Model evaluation can be performed by following the steps below:

Download the model files
Import the predictions
Evaluate the model performance using the confusion matrix

After you download the model files and import the predictions, lets evaluate the model performance.

Evaluating the model performance

After you download the model files and import the predictions, you can evaluate the model performance.

To view performance statistics, follow the steps:

Navigate to your project directory and double click the *.h5 model file. The model file appears in a new tab.
Select Evaluation on the left pane to see an overview of the model performance. The right pane shows the confusion matrix which provides a summary of model predictions for different activities.
In Active data set, select the type of dataset you want to view from the drop-down list. You can select Train set, Validation set, or Test set results.

ℹ️

Evaluate the results giving more importance to the test data set since it contains data that was not used during the model training. This gives an indication of how well the model will perform when it is deployed.

In Confidence Threshold, enter the threshold value between zero and one and click Apply. The predictions that meet the confidence threshold are presented in the confusion matrix and the remaining predictions are not considered. If you do not want to filter the predictions using the confidence threshold click Reset.
Click on any cell in the matrix to view the cell specific observations in detail.
Configure the Representative data set parameter as per your requirement-
- In Use Project file (.improj), select the radio button if you want to analyse the confusion matrix data against the actual data from the project file.
- In Project file, browse to select the project file.
OR
- In Recursive directory search, select the radio button if you want to analyse the confusion matrix data from the Data directory.
- In Root directory, browse to select the directory.
Click Match Sessions to match the observations to the corresponding sessions. A popup window appears showing the match results.
Click OK to proceed. The session column in the observation list shows the sessions of the corresponding observations.
Click the session under Session column to open and analyse the session file.
Click Add Track to generate a label track from predictions. This allows easy comparison of the labels predicted by the model with the actual labels set by you initially. The New Track window appears.

On the left pane, select Label Tracks.
Select Label Track from predictions from the list of options and click OK.

The Generate label track from predictions window appears.

Configure the following parameters-
- In Source Track, select the model that should be used to generate prediction label track.
- In Track Name, enter the name of the prediction label track.
- In File Name, enter the name of the prediction label file.
- In Confidence Threshold %, enter the confidence percentage value as zero.
- In Confidence Display, select the confidence display type.
- In Merged Label, disable the checkbox to view the separated labels.
Click Add to confirm.
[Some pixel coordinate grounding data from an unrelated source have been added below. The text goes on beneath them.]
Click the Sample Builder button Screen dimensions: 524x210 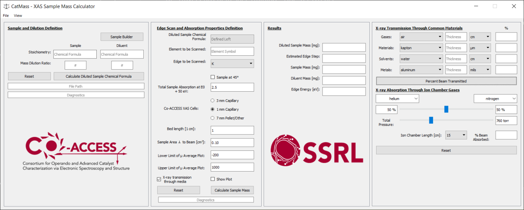coord(122,37)
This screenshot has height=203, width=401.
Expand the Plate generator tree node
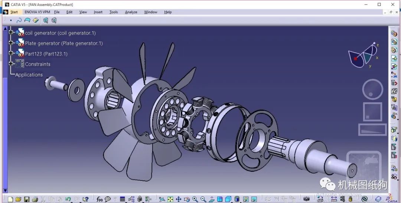(x=11, y=43)

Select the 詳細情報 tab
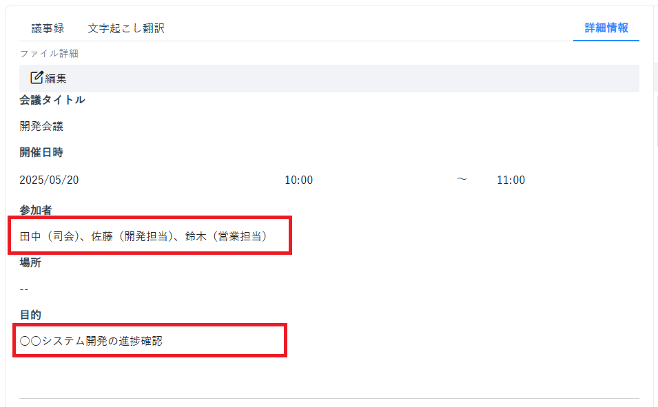tap(606, 28)
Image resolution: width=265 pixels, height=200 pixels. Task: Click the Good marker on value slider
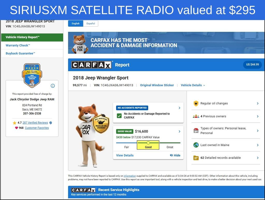click(148, 143)

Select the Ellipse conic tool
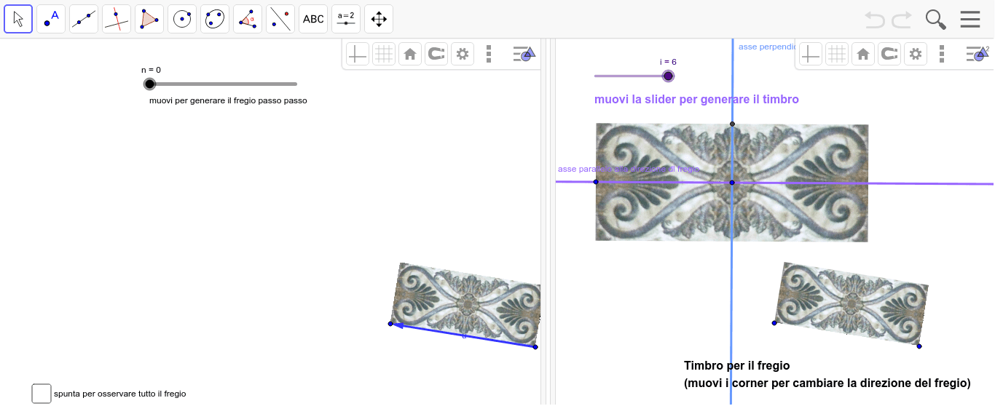[x=215, y=19]
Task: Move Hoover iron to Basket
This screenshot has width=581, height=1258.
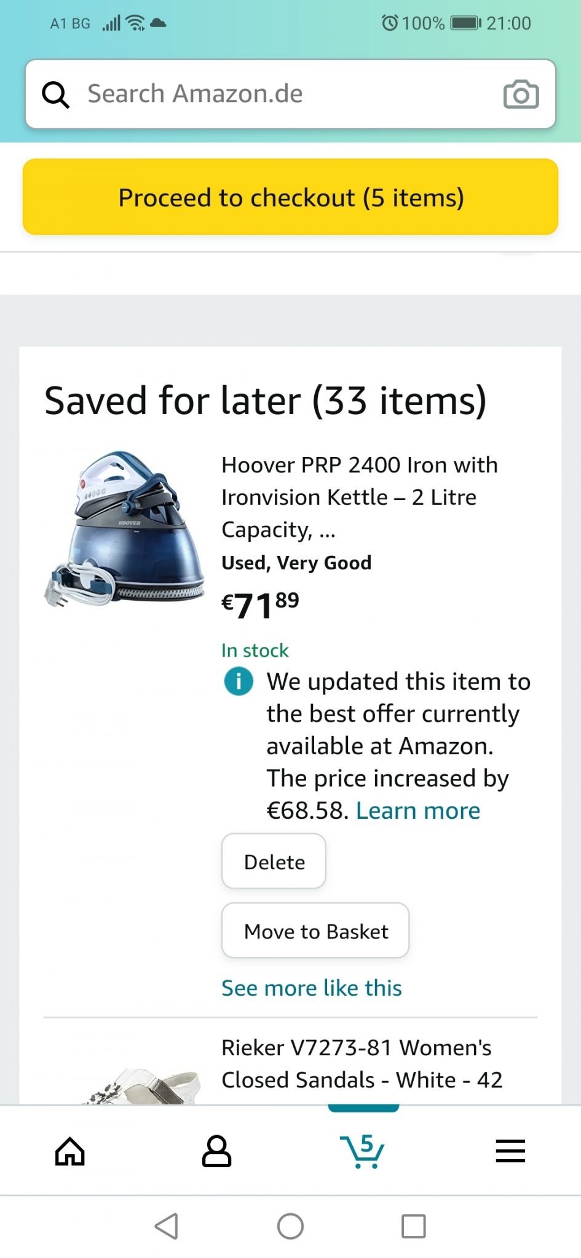Action: [315, 931]
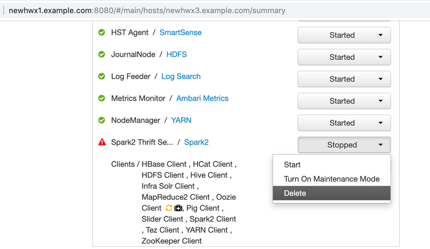Choose Start from the open menu
The width and height of the screenshot is (430, 249).
point(292,165)

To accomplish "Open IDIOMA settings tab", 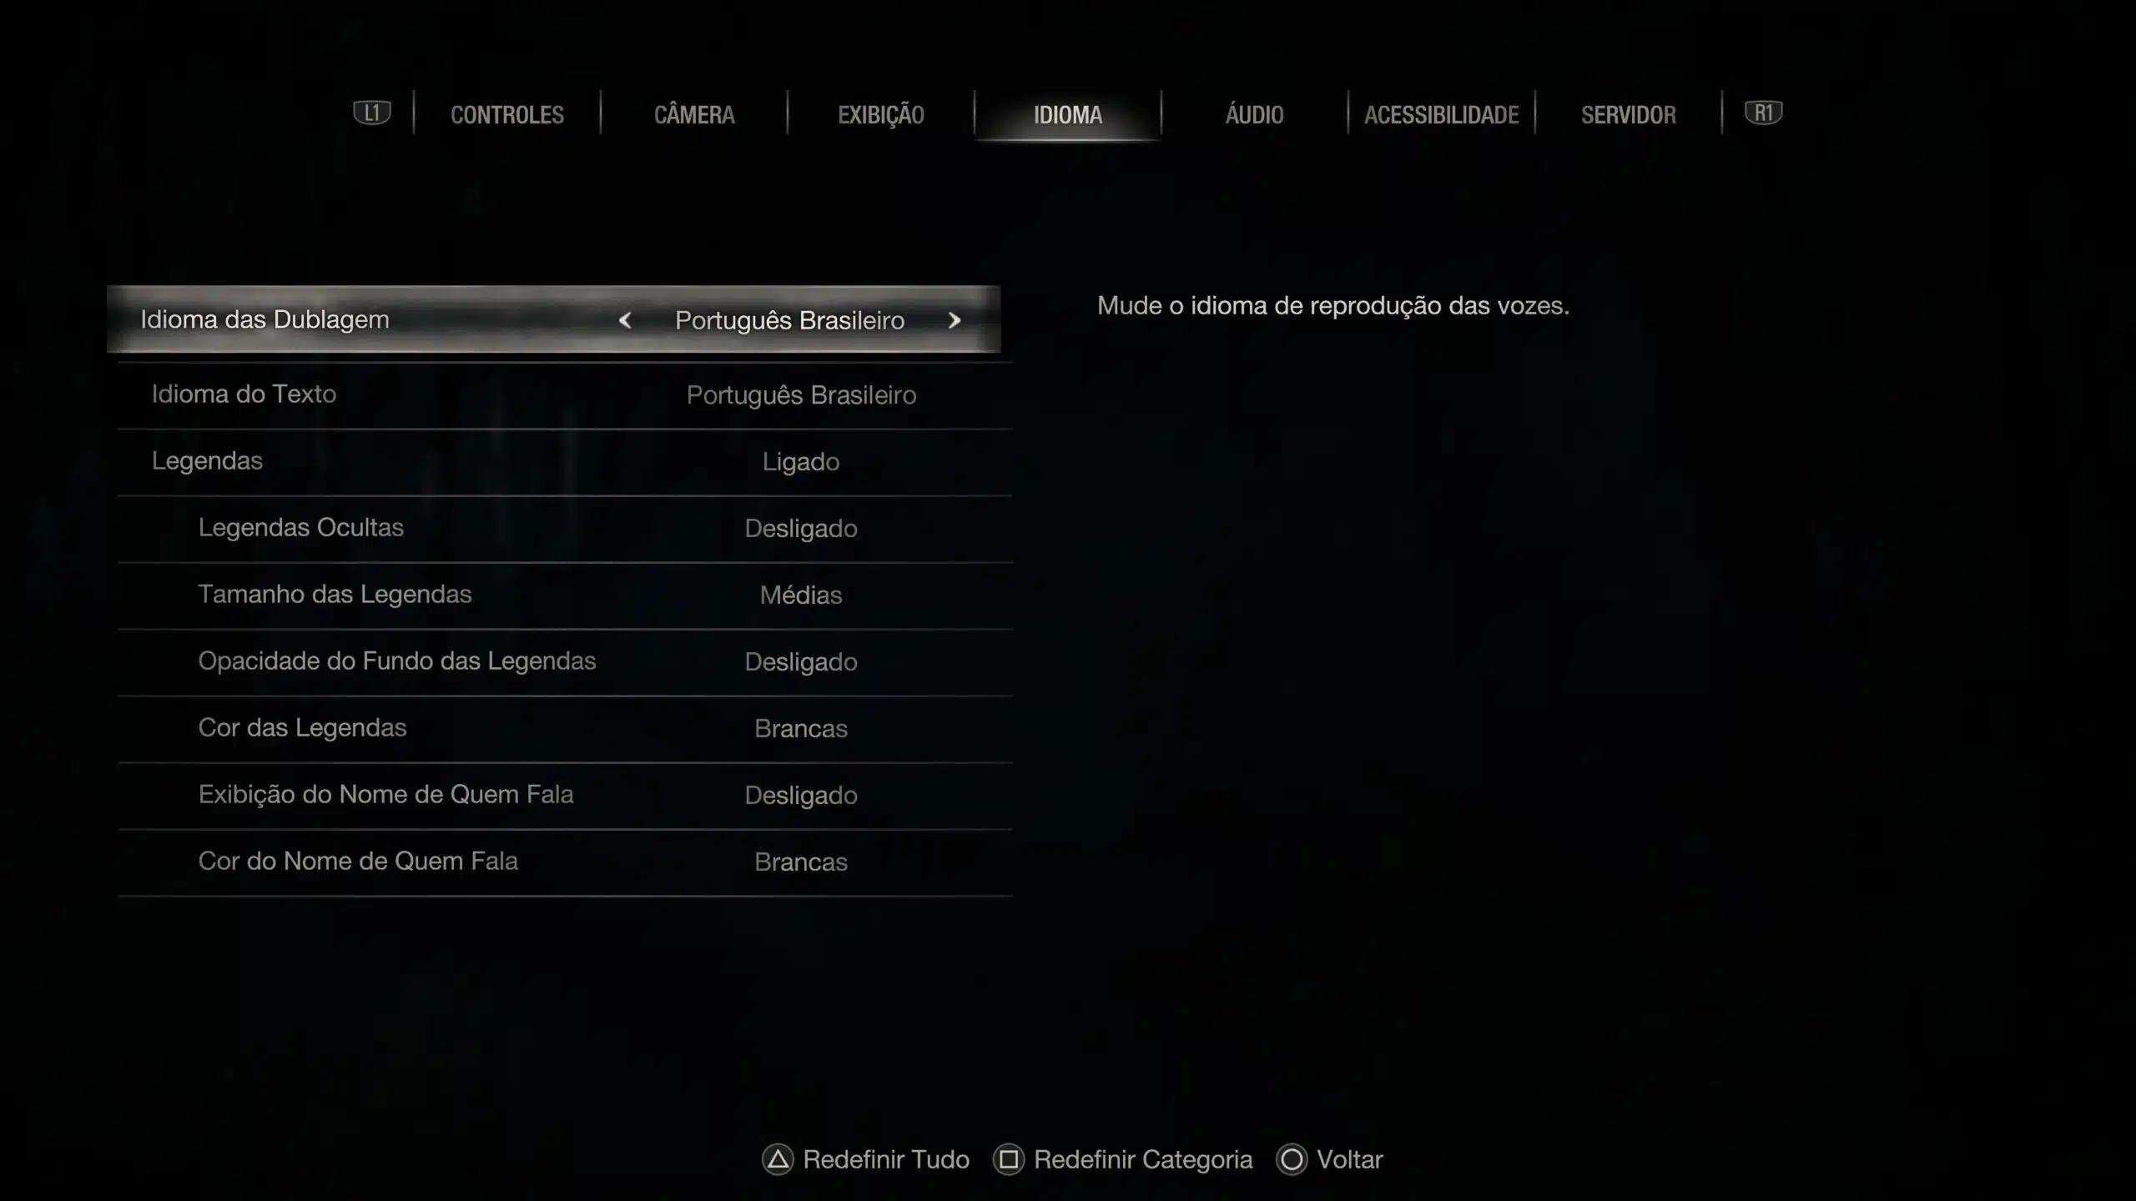I will tap(1068, 114).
A new label track with the specified track name is created. The track contains the labels generated by the model.

On comparing the actual and predicted label tracks, we can see that the down event was predicted as unlabelled by model. This helps us in visualizing the predictions which can be used to improve the model further.

To use the above mentioned tools download the model files and Importing the predictions after the model is trained in the Imagimob Cloud. This helps you to visualize the data, label, preprocessor and model predictions tracks in a single session file.